[31] Remember how Abraham the wise, when he began to make God his standard in all things and leave nothing to the created, takes a copy of the flaming sword—“fire and knife” it says (Gen. 22:6)—desiring to sever and consume the mortal element away from himself and thus to fly upward to God with his understanding stripped of its trammels.
[32] And thus too Balaam (“foolish people” that is) is represented by Moses as disarmed, one who neither fights nor keeps the ranks, for Moses knew well that war which the soul should wage for knowledge as its guerdon. Balaam says to the ass, who signifies the unreasoning rule of life, which is ridden by every fool: “If I had a sword I would have ere now pierced thee through” (Numb. 22:29). Well may we thank the great Contriver, that, knowing the madness of folly, he did not put into its hands, as into the hands of a madman, the sword of the power of words, to wreak widespread and unrighteous carnage among all who came in his way.
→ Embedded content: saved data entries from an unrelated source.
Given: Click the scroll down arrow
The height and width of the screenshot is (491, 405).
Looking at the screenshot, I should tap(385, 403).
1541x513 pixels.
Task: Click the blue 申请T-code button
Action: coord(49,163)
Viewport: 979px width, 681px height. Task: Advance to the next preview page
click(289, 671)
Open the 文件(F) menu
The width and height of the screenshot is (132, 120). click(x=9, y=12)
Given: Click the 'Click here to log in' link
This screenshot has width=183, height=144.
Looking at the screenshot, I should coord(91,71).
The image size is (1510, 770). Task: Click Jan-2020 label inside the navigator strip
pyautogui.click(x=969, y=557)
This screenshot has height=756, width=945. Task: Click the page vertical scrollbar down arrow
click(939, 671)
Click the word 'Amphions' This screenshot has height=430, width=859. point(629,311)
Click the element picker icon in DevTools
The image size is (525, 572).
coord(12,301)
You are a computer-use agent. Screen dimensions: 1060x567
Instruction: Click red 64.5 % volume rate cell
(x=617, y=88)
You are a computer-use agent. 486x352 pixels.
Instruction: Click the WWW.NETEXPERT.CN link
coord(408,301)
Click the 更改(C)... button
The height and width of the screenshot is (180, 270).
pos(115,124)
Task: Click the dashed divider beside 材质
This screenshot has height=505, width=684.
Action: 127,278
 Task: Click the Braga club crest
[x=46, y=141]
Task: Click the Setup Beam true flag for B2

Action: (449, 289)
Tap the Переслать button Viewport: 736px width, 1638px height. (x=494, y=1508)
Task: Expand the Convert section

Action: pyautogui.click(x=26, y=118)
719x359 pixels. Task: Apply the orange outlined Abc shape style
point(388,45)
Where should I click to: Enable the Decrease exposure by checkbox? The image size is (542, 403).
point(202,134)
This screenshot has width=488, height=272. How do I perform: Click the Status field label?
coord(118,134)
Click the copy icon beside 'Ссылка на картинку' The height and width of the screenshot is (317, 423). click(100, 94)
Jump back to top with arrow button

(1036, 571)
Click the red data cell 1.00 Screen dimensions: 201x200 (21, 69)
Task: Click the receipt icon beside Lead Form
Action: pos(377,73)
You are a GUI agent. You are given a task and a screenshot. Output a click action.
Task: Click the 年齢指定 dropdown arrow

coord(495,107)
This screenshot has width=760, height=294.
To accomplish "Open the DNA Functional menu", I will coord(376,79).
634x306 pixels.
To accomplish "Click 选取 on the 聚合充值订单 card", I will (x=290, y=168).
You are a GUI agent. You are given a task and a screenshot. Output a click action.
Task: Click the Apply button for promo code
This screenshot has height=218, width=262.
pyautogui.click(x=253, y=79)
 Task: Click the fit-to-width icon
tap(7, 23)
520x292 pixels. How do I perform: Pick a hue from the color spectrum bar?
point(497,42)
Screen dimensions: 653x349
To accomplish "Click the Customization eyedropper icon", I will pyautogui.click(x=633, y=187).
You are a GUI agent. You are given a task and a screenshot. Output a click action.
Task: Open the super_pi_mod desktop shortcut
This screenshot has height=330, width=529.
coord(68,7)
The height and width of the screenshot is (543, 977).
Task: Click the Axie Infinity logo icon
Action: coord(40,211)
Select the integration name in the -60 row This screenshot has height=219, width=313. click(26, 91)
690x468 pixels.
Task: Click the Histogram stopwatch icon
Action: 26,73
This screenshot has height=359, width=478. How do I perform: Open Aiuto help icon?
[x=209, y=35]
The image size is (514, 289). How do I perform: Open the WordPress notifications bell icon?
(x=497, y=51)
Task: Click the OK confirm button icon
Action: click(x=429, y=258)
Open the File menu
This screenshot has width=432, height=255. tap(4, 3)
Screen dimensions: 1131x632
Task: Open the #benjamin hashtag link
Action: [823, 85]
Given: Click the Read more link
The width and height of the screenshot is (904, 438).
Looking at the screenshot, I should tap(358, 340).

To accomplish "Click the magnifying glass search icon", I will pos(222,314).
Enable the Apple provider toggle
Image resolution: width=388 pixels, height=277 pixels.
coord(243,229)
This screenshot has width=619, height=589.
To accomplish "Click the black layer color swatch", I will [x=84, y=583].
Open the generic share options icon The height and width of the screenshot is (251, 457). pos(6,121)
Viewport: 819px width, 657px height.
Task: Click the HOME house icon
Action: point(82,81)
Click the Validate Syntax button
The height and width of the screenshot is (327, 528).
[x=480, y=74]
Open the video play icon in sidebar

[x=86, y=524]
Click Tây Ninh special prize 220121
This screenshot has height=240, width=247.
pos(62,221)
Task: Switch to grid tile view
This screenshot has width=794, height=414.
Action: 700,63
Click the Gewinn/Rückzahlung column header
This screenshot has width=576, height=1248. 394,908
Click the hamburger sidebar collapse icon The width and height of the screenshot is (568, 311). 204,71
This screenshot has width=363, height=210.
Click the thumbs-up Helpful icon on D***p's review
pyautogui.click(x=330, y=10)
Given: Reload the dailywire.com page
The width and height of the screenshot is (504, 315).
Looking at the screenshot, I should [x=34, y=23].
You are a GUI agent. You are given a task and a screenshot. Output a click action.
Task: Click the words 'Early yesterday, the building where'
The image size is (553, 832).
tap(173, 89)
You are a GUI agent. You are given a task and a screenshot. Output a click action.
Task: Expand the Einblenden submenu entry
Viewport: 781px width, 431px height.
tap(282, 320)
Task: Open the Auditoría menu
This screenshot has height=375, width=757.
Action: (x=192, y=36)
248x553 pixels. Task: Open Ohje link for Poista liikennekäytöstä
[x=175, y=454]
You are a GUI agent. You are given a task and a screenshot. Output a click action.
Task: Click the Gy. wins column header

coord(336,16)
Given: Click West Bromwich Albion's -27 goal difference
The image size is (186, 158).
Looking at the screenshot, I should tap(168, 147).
[33] And this angry cry of Balaam is ever the cry of each of the unpurified in his vanity, if he has followed the life of the merchant or the farmer or other business that men pursue for gain. Each, while good fortune encounters them in their several walks of life, sits his beast with cheerful mood and keeps a tight grip of the reins and scouts the thought of letting them drop from his hands. And all those who bid him desist, and set limits to his desires, because the future is uncertain, he charges with malice and envy, and will have it that their warning is not of goodwill.
[34] But when disappointment and misfortune befall him he does indeed recognize that these were true prophets, fully competent to guard against the chances of the future, but he lays all the blame on wholly guiltless objects, the farming, the trading, the other pursuits, which of his own judgement he followed for lucre.